Etwas anderes zeigen die Zahlen allerdings auch - etwas, was die aktuelle Stammtischdiskussion in Deutschland aber übersieht und politische Akteure oft verschweigen: Deutschland hat ebenfalls noch Anpassungsbedarf - in die andere Richtung. Der Anstieg der Lohnstückkosten in der Bundesrepublik hat über fast ein Jahrzehnt das Inflationsziel der EZB deutlich unterschritten. Erst in der Euro-Krise ist die Entwicklung mit der Preisstabilität vereinbar. So wie der Anstieg in Griechenland hinter dem Durchschnitt des Euro-Raums zurückbleiben muss, ist in Deutschland ein Anstieg oberhalb des Durchschnitts erforderlich.

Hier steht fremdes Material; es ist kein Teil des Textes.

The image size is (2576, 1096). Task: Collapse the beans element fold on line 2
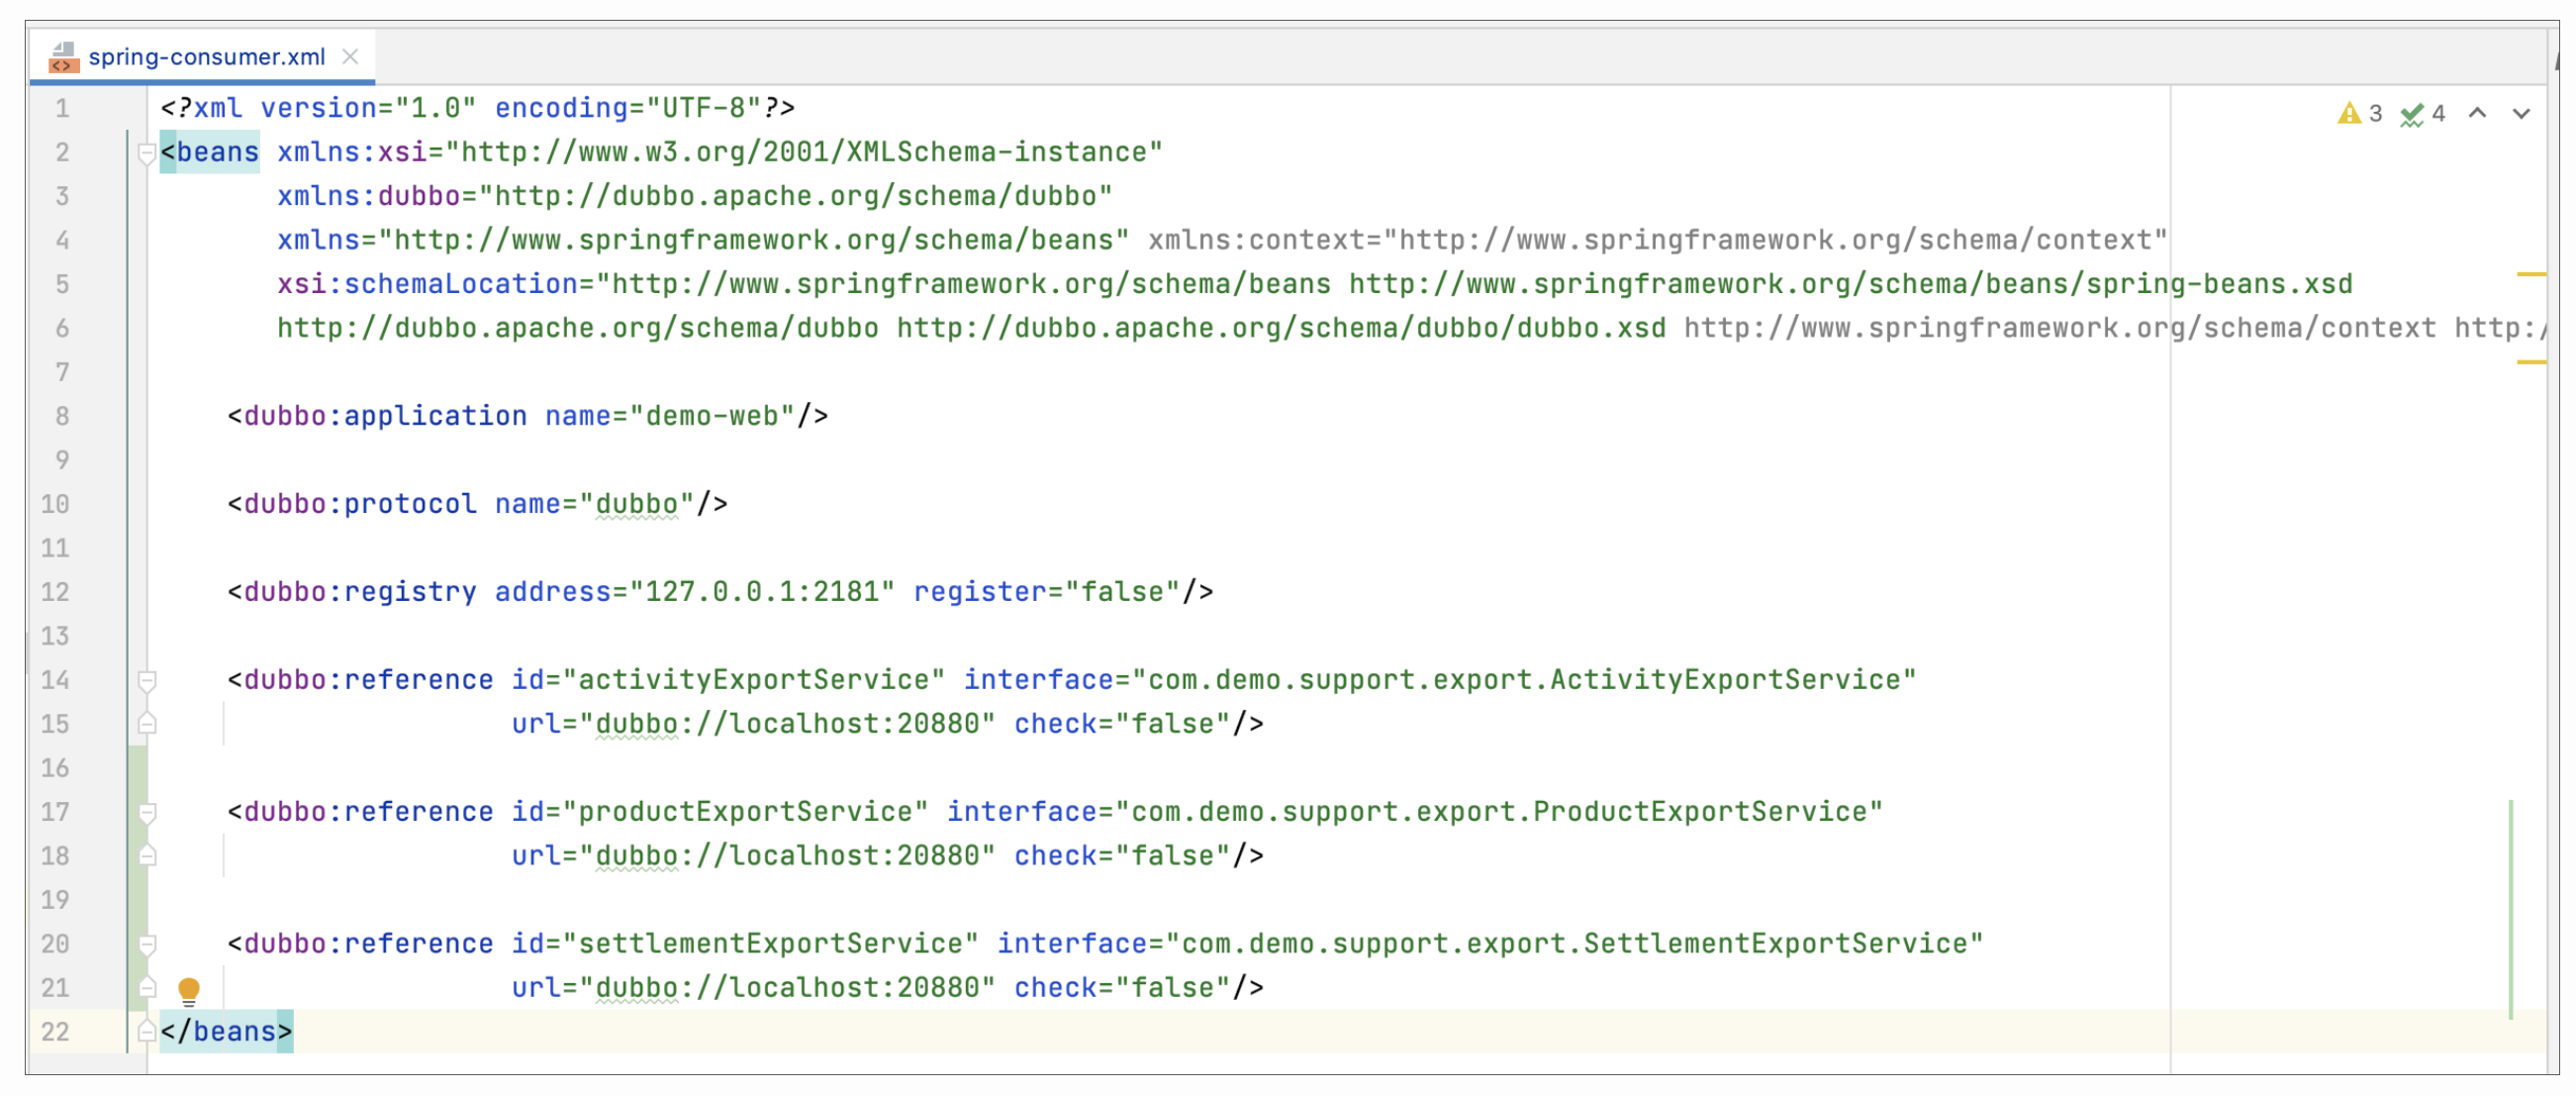coord(147,153)

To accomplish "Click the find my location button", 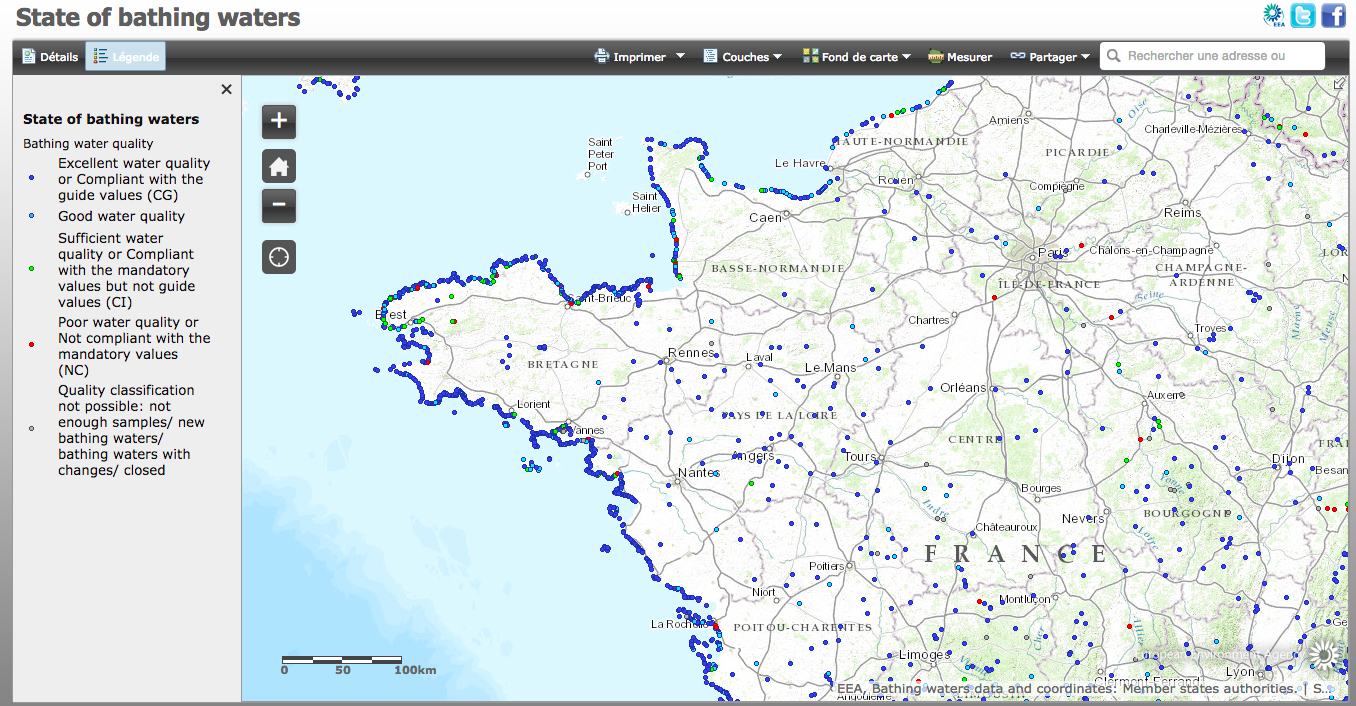I will click(279, 257).
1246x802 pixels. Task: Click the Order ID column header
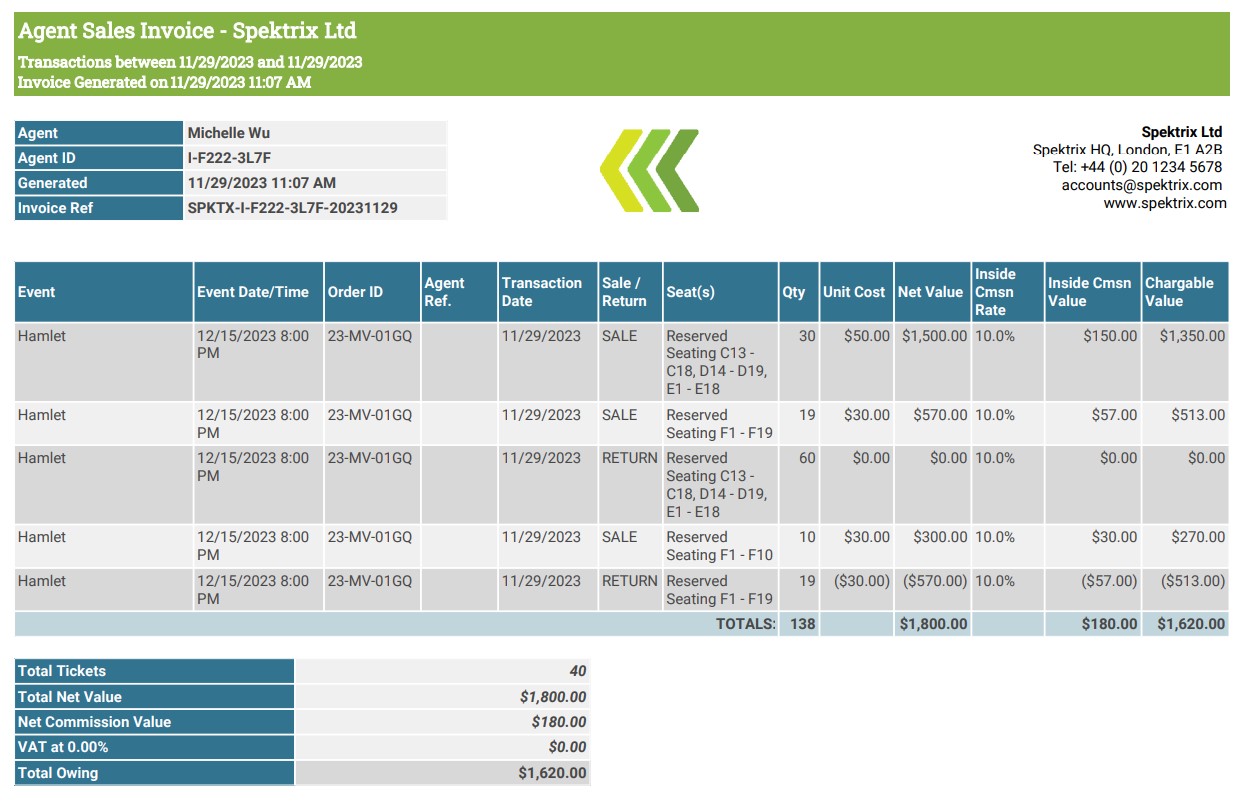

Daher ist es verfehlt, wenn etwa Kanzlerin Angela Merkel fordert, dass sich alle Länder an das deutsche Niveau anzupassen haben. Denn Deutschland hat das Preisstabilitätsziel der EZB ebenfalls verletzt - nach unten. Und das nicht, weil seine Produktivität so überlegen wäre - in Griechenland wuchs sie seit Beginn der Währungsunion bis zur Krise deutlich stärker als in Deutschland.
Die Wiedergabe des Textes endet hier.